WHAT THE TASK ASKS
Each line starting at the one that contains "For every named" and ending at the one that contains "[Suche] (1173, 224)" must be returned exactly, and the rest of the listing is left out.

MATERIAL FOR THE TASK
- - - - - - -

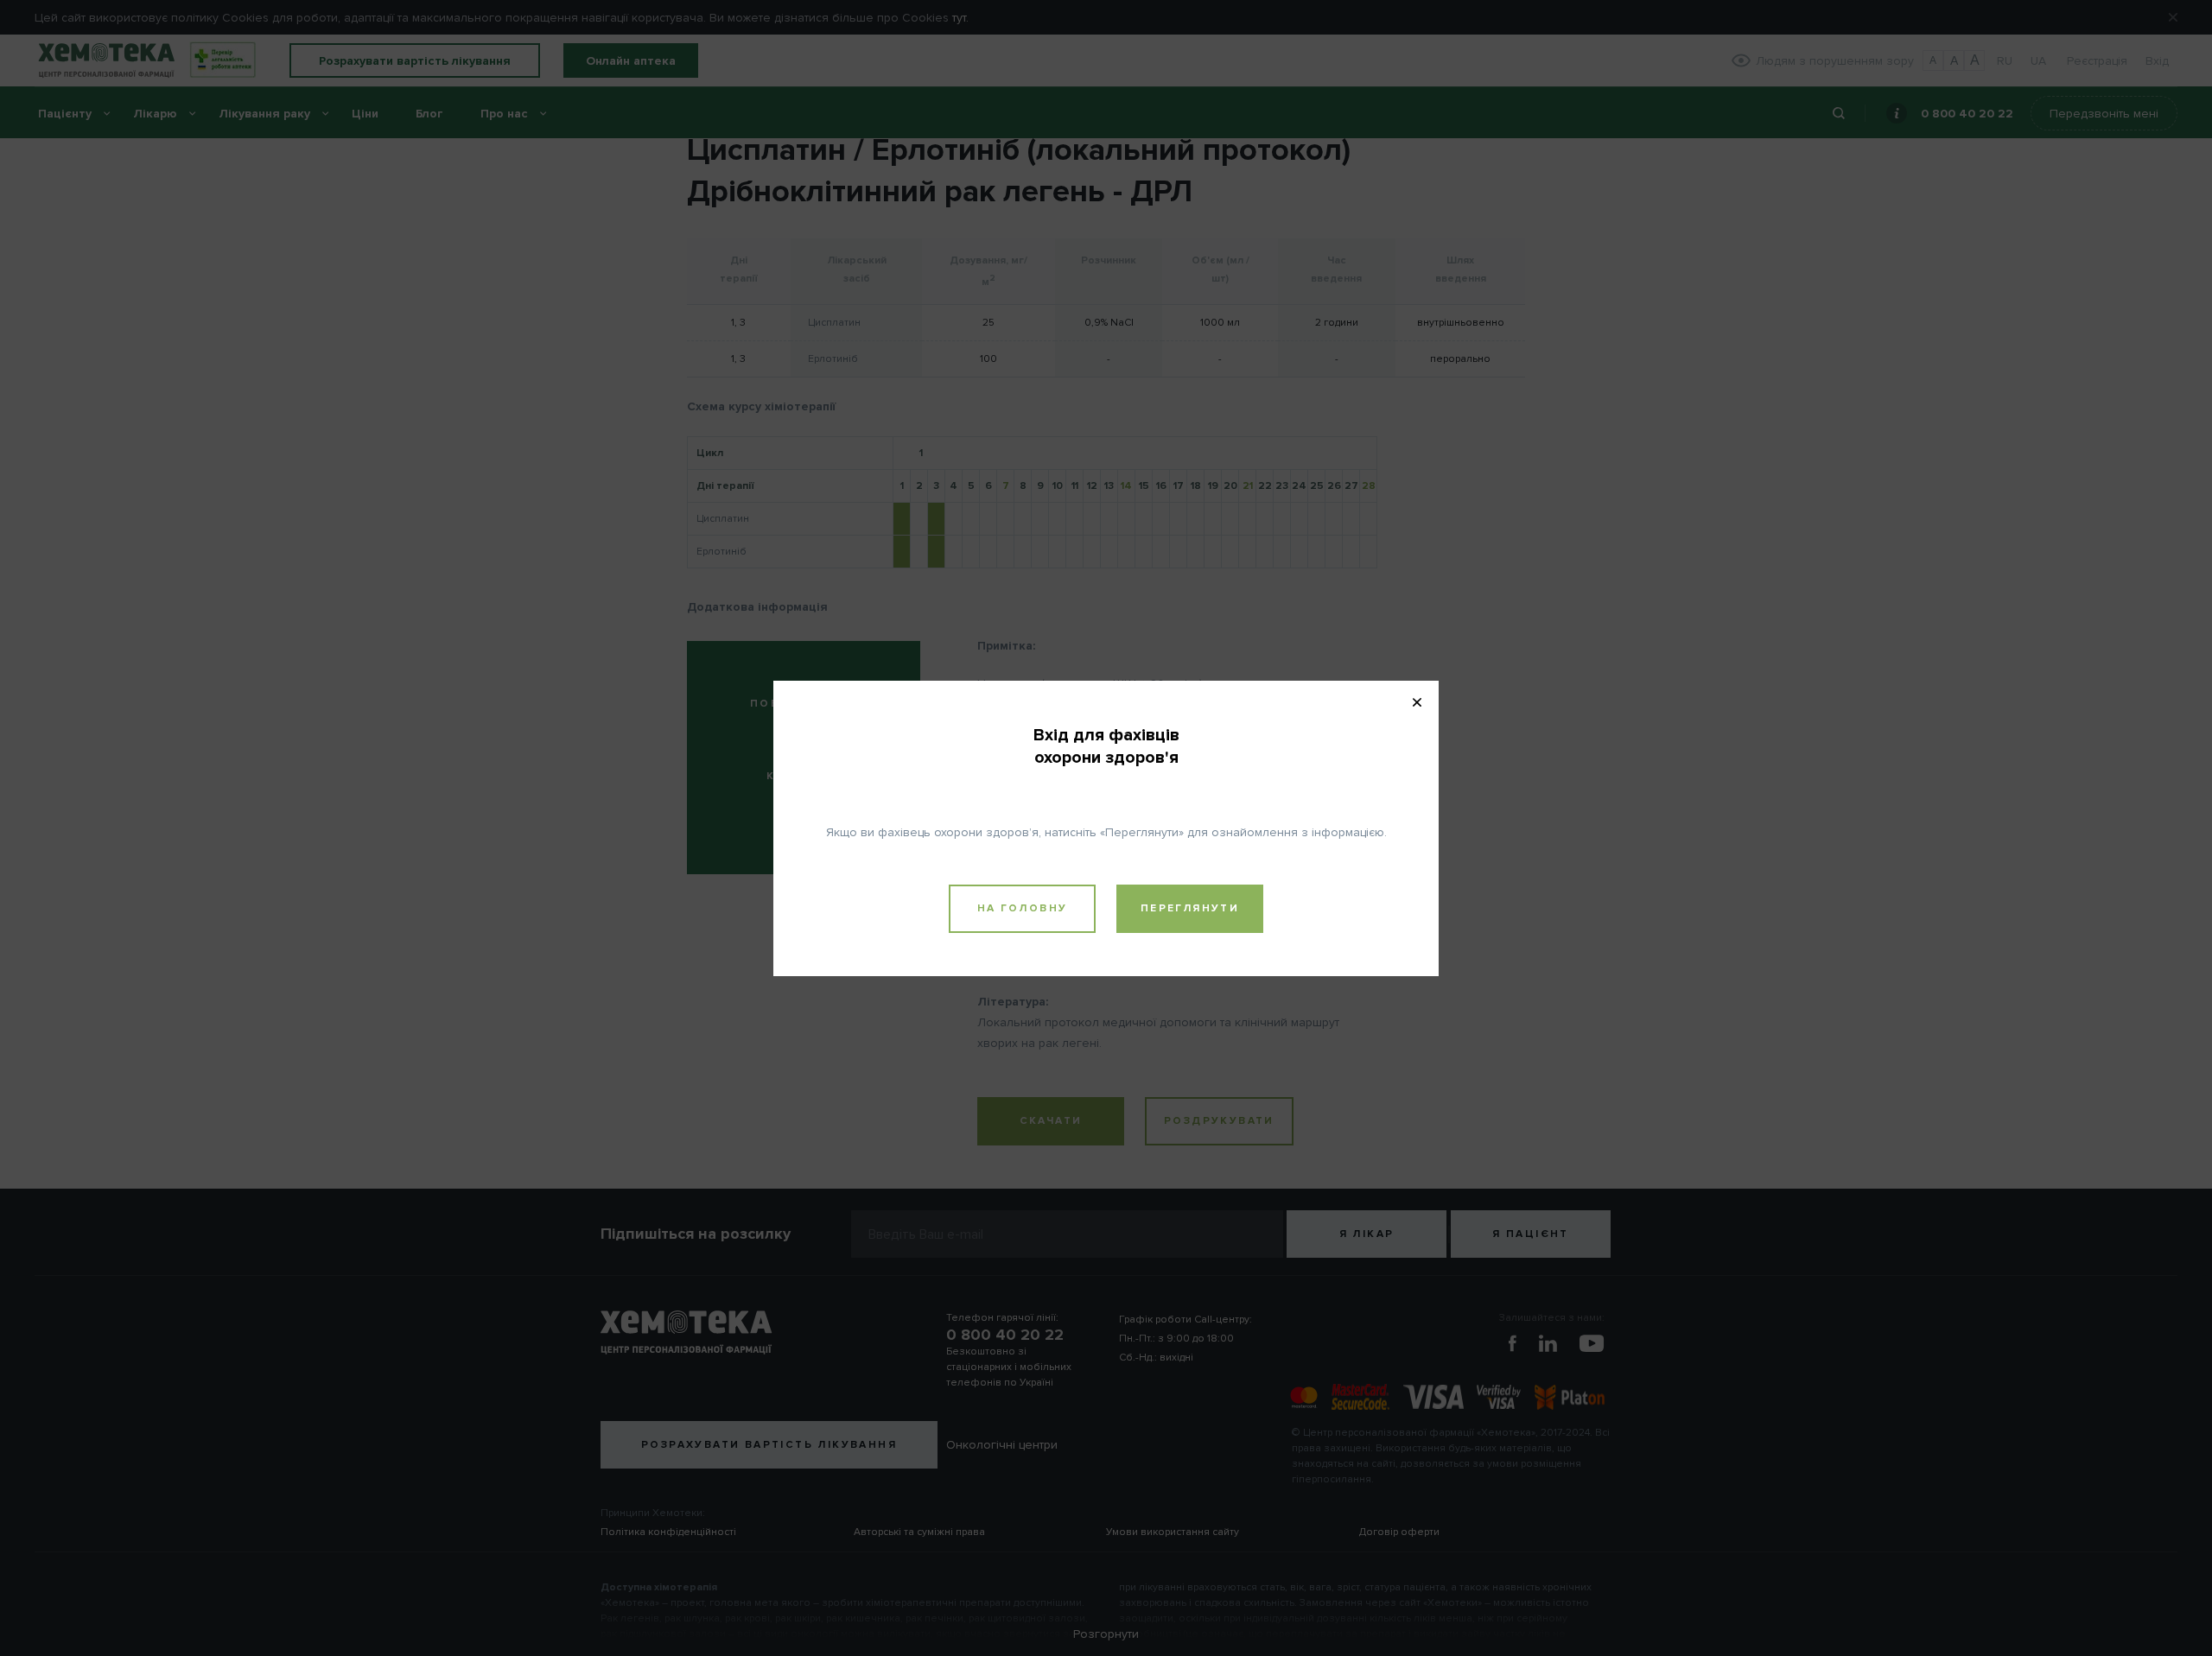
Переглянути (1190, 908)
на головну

- - - - - - -

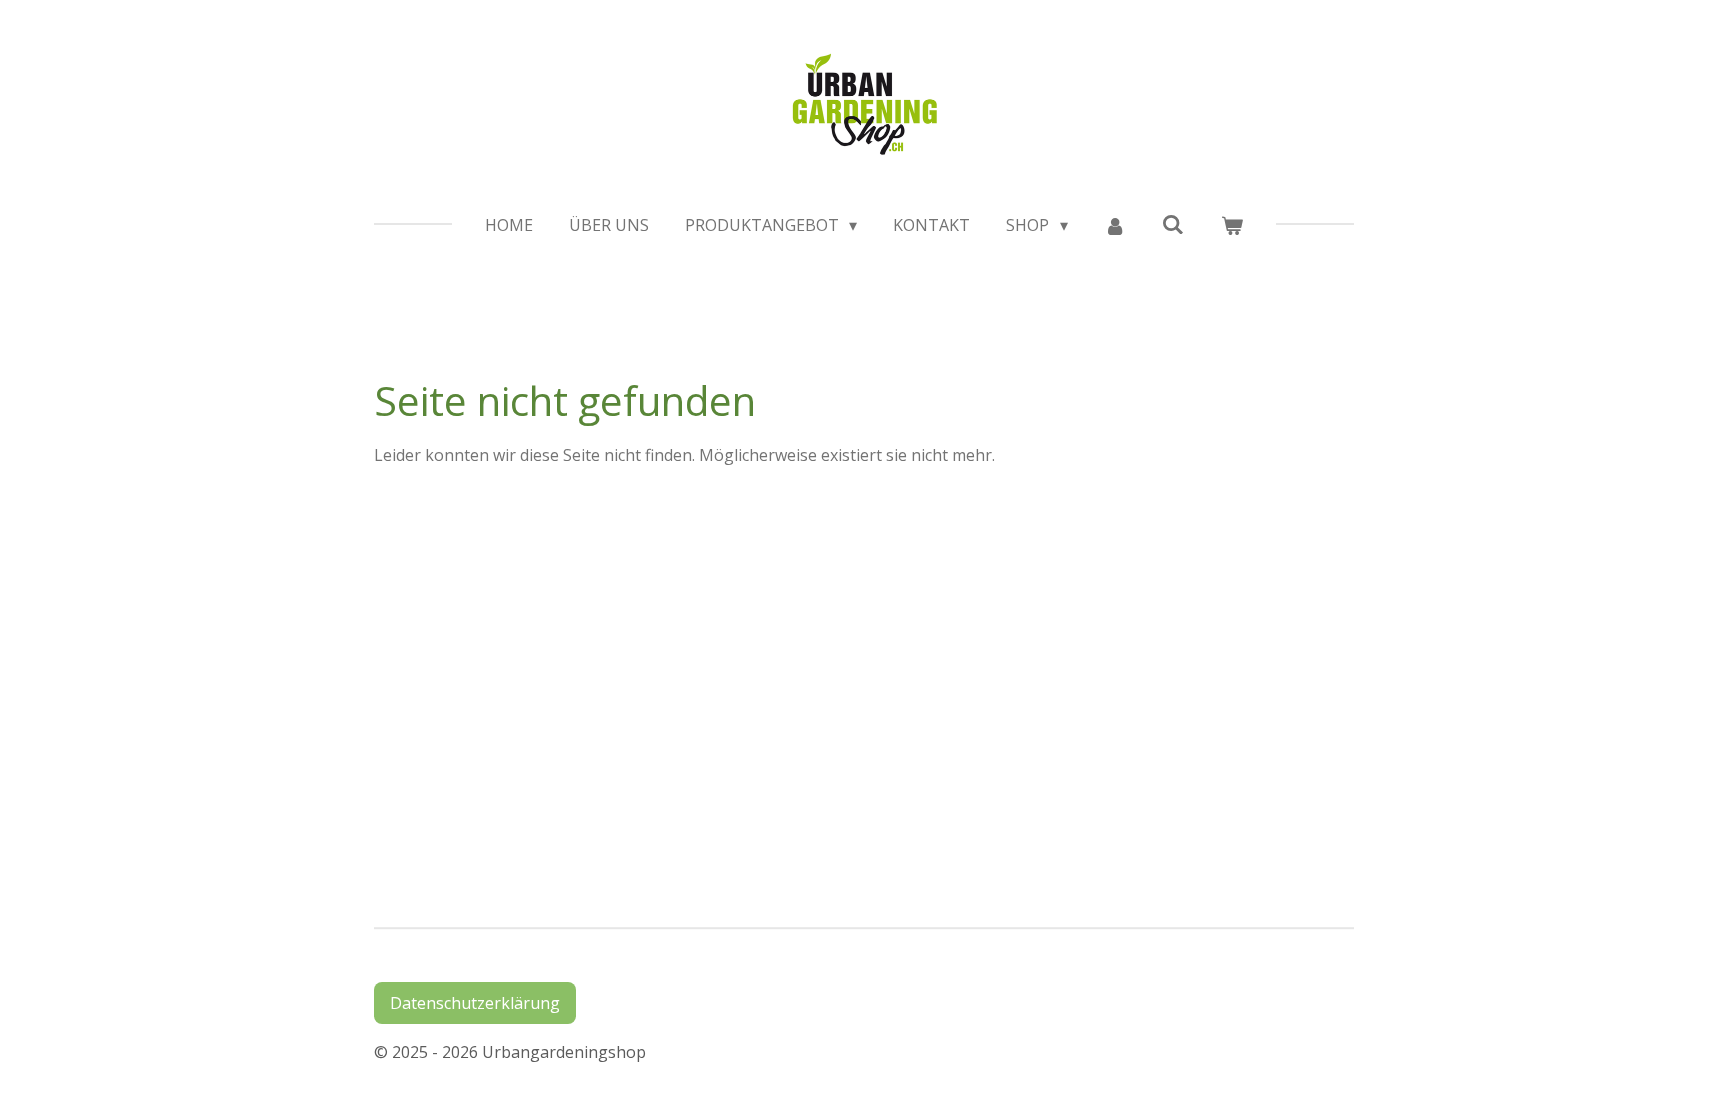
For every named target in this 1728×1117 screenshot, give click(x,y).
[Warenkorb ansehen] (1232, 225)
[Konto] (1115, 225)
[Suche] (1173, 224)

- - - - - - -

TASK SOLUTION
For every named target in this 1728×1117 screenshot, give click(x,y).
[Warenkorb ansehen] (1232, 225)
[Konto] (1115, 225)
[Suche] (1173, 224)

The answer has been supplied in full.